Agriculture Export Policy

  • Policy looks to provide impetus to agricultural exports, it is aimed at doubling the agricultural exports and integrating Indian farmers and agricultural products with the global value chains
  • It envisions making India global power in agriculture and raising farmers’ income through various policy instruments.


  • To double agricultural exports from 30 billion dollars to 60 Billion by 2022.
  • To diversify export basket, destinations and boost high value and value added agricultural exports including focus on perishables.
  • It looks to promote novel, indigenous, organic, ethnic, traditional and non-traditional Agri products exports.
  • To provide an institutional mechanism for pursuing market access, tackling barriers and deal with sanitary and phytosanitary issues.

Sanitary and Phytosanitary Measures

  • With the establishment of the World Trade Organization on 1 January 1995, an agreement on the Application of Sanitary and Phytosanitary Measures (the "SPS Agreement") entered into force.
  • It concerns the application of food safety and animal and plant health regulations.
  • Countries can set their own standards but they should be based on science and should be safe for the consumers.
  • To strive to double India’s share in world agri-exports by integrating with global value chain at the earliest.

Elements of the Policy

Agriculture Export Policy has been organised in two categories – Strategic and Operational

  • Strategic: It Includes,
    • Policy measures
    • Infrastructure and logistics support
    • Holistic approach to boost exports
    • Greater involvement of State Governments in agri exports
  • Operational: It includes,
    • Focus on Clusters
    • Promoting value added exports
    • Marketing and promotion of “Brand India”
    • Attract private investments into production and processing
    • Establishment of strong quality regimen
    • Research & Development
    • Miscellaneous

India and WTO

  • All the measures proposed in the Agriculture Export Policy are compatible with World Trade Organisation norms.
  • With India moving out of the income bracket of per capital gross national income of less than $1000, it is not allowed by the WTO to give any financial assistance or export SOPs.
  • Therefore measures such as marketing and promotion and infrastructure building such as development of clusters are only considered in the policy.

Benefits of Export Policy

  • India’s agricultural trade policies are inconsistent with respect to guaranteed availability of produce for exports which makes India an unreliable trading partner; the policy would help India become a reliable partner.
  • It will help India in turning the unfavorable balance of payment as it will become an important source of foreign exchange.
  • It will act as a catalyst for crop diversification which helps in averting crop failure, better price realization etc.
  • It will also result in social upliftment by increasing farm income.
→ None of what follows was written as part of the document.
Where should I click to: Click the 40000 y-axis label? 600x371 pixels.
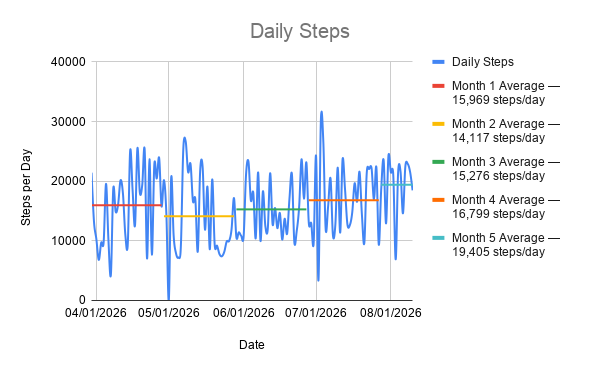[68, 62]
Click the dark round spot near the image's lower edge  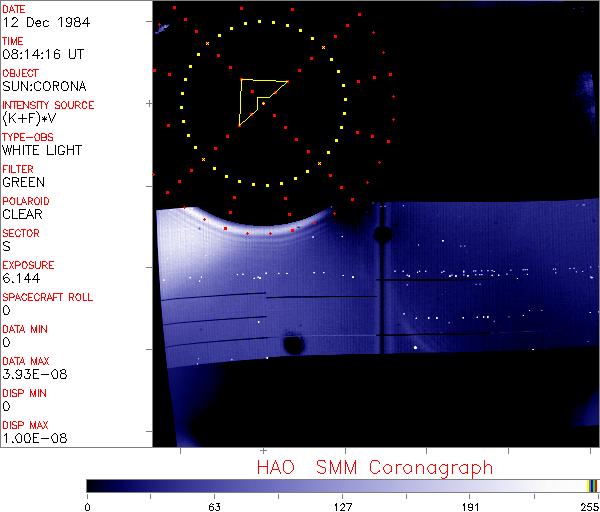click(x=294, y=345)

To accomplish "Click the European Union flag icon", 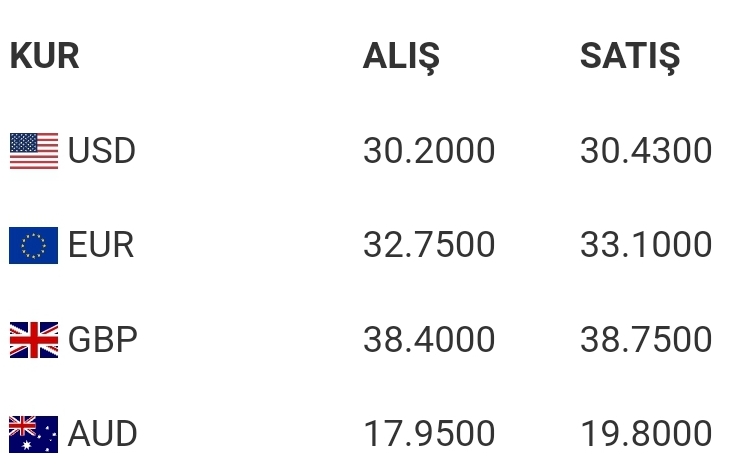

  • Prices in international market for food grain, sugar, cooking oil as well as dairy and meat products are very low leaving Indian products at disadvantage from their global peer.
  • Current minimum support price (MSP) of wheat and rice make India’s food grain quite dear in the domestic market.
  • Indian government is always "pro-consumer", backing cheap imports to keep inflation in food prices low, hurting local producer.
  • Farmers are not aware of the external factors like global price, quality standard etc which makes them a poor choice as reliable suppliers.
  • India’s farm produce suffers from poor customs and port infrastructure, and high logistics cost that cut into the exporters’ margins.

Way Forward

  • Effective cold chains can increase the exports of processed agricultural products, but government needs to put in money to push infrastructure.
  • Limited state interference, reform of the Agricultural Produce Market Committee (APMC) Act, liberalization of land leasing norms etc is required to make India a reliable supplier with continued stability.
  • Government should ensure easy credit flow to the export sector, especially small exporters to ensure adequate availability of funds to them.
  • Trade promotion organizations can be setup at strategic overseas location which can boost India’s paltry export to those nations.